Les comportements alimentaires à risque - se faire vomir, sauter des repas, s'entraîner à l'excès, etc. - sont très fréquents, s'inquiète Stéphanie Couture, psychologue et chargée de cours à l'Université de Montréal. Environ 60% des jeunes femmes de niveau universitaire en souffriraient.

Dépister ces comportements rapidement permettrait d'éviter qu'ils ne dégénèrent en anorexie et en boulimie - des troubles graves de santé mentale touchant 3% des femmes, selon Santé Canada. Mais comment identifier celles qui sont à risque? Dans son doctorat, la psychologue a défini des traits de personnalité qui permettent d'expliquer 64% de la variance des symptômes de troubles des conduites alimentaires. «Ce modèle s'intéresse à des traits qui sont présents avant l'apparition de la maladie», a-t-elle expliqué à La Presse.

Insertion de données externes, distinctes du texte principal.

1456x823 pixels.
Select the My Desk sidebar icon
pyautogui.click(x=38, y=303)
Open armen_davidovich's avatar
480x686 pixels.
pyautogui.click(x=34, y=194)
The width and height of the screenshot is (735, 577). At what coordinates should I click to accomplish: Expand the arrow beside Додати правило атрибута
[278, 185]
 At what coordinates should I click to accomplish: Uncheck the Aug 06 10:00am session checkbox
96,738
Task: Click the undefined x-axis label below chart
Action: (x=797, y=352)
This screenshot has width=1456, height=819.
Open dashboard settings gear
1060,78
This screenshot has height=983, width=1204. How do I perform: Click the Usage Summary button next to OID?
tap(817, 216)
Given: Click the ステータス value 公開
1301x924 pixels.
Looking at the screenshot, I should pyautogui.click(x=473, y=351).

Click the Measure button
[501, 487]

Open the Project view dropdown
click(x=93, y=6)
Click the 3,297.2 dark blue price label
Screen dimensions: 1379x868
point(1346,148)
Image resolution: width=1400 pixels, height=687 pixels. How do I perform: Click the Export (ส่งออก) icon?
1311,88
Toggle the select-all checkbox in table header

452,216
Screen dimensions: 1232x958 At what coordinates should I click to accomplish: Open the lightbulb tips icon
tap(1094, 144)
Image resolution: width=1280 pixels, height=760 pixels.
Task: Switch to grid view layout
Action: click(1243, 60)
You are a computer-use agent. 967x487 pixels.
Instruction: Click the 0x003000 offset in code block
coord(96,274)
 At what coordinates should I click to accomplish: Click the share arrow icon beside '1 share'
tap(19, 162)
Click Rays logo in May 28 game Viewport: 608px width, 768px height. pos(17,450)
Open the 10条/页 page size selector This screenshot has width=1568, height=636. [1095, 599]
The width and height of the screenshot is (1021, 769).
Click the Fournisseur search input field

Mme Couture a soumis à 203 étudiantes de l'Université de Montréal des questionnaires évaluant 3 facteurs: leur aptitude à reconnaître et à répondre à leurs émotions et besoins (conscience intéroceptive), leur insatisfaction corporelle (évaluation subjective négative portée sur leur corps) et leur sentiment d'efficacité personnelle (en lien avec l'adoption de comportements alimentaires sains).

«Plus on a ces traits de personnalité, plus on a des comportements alimentaires risqués», a-t-elle dit. Les deux premiers facteurs ont été établis par la psychiatre allemande Hilde Bruch; le troisième est proposé par Mme Couture pour rendre le modèle encore plus efficace dans la prédiction des comportements problématiques.

Près de 12% des étudiantes trop maigres

Les étudiantes ont dû indiquer à quel point elles avaient «une terreur folle d'avoir des kilos en trop», se sentaient «extrêmement coupables après le repas» ou évitaient de manger quand elles avaient faim. Résultat: près de 18% d'entre elles présentaient un score «considéré comme indicatif d'une problématique», a révélé Mme Couture. Autre sujet d'inquiétude, 12% avaient un poids trop bas pour leur taille, davantage que prévu.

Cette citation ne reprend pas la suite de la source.